The roads & the trails are steep in the Dolomites.

  Our young, experienced marathoner friend commented upon how well his passion for running had prepared him for walking the Inca Trail, except for the punishing descents. Predictably, his quads and knees were painfully sore the day after a 2300’ descent. And when in the Dolomites in the summer of 2011, an older Floridian complained of his aching calves. He trained for hiking in the Dolomites and on the Inca Trail using the inclined mode on a treadmill. The treadmill gave him the needed cardio-vascular (CV) conditioning for both events but didn’t spare his legs from the pain of being in the steep mountain trails.

Stairs Are Your Friend

    In addition to boosting your CV fitness for your next steep trail adventure, we recommend working out on stairs to specifically condition your legs and core for the exceptional terrain.  Stairs are the best, most readily available training tool we’ve been able to identify for steep hiking. And for years I’ve been a fan of 2-at-a-time stair workouts, both going up and down.

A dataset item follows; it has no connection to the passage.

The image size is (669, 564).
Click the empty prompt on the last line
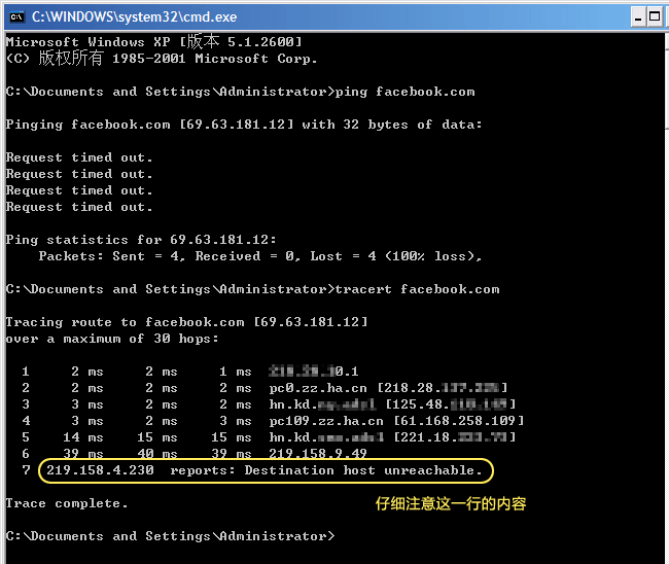point(170,536)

    Be especially careful when going down 2 stairs at a time: hang on to the hand rail and don’t do too many flights the first few times. Using the hand rail will keep you from landing on your face while you recalibrate your balance and introducing the activity gradually will give your knees time to adapt. I have very vulnerable knees but have found judicious use of  going down stairs 2-at-a-time to be excellent for my knee stability.

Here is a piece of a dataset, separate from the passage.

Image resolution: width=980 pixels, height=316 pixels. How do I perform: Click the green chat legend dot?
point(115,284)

    Introduce stair work by going up then down a few flights, mixing in both single and double stair stepping. By having short sessions up and then down, you’ll minimize the initial repetitive strain on your body. Once you’ve adapted to the new routine, increase the number of flights up before turning around to increase your endurance for the challenges of sustained ascending and descending.

Ah...making it to the top without stiffness the next day.

    Working out in a stair well is a good time to study your body for side to side imbalances that could lead to injuries. Entertain your mind by scrutinizing how each foot lands on the steps; studying how similar the angles of the knees are when you land and push off; noticing if your hips feel fluid and balanced; and monitoring your success with maintaining an upright torso when going in either direction. These details are harder to note and correct with the irregularities of trail conditions.

    I don’t know the answer to “How much is enough?” because for me it is more of a matter of “How much can I bear to do?” I do know that on a favorite steep trail that has many rustic steps, we can reach 2000’ elevation gain in about 40-45 minutes when pushing to our sustainable CV limit. If I were trying to be in tip-top steep hiking condition, I’d strive to get as close to matching this level of effort walking up stairs as possible. Finding the stairwell and having the discipline to do so are other matters.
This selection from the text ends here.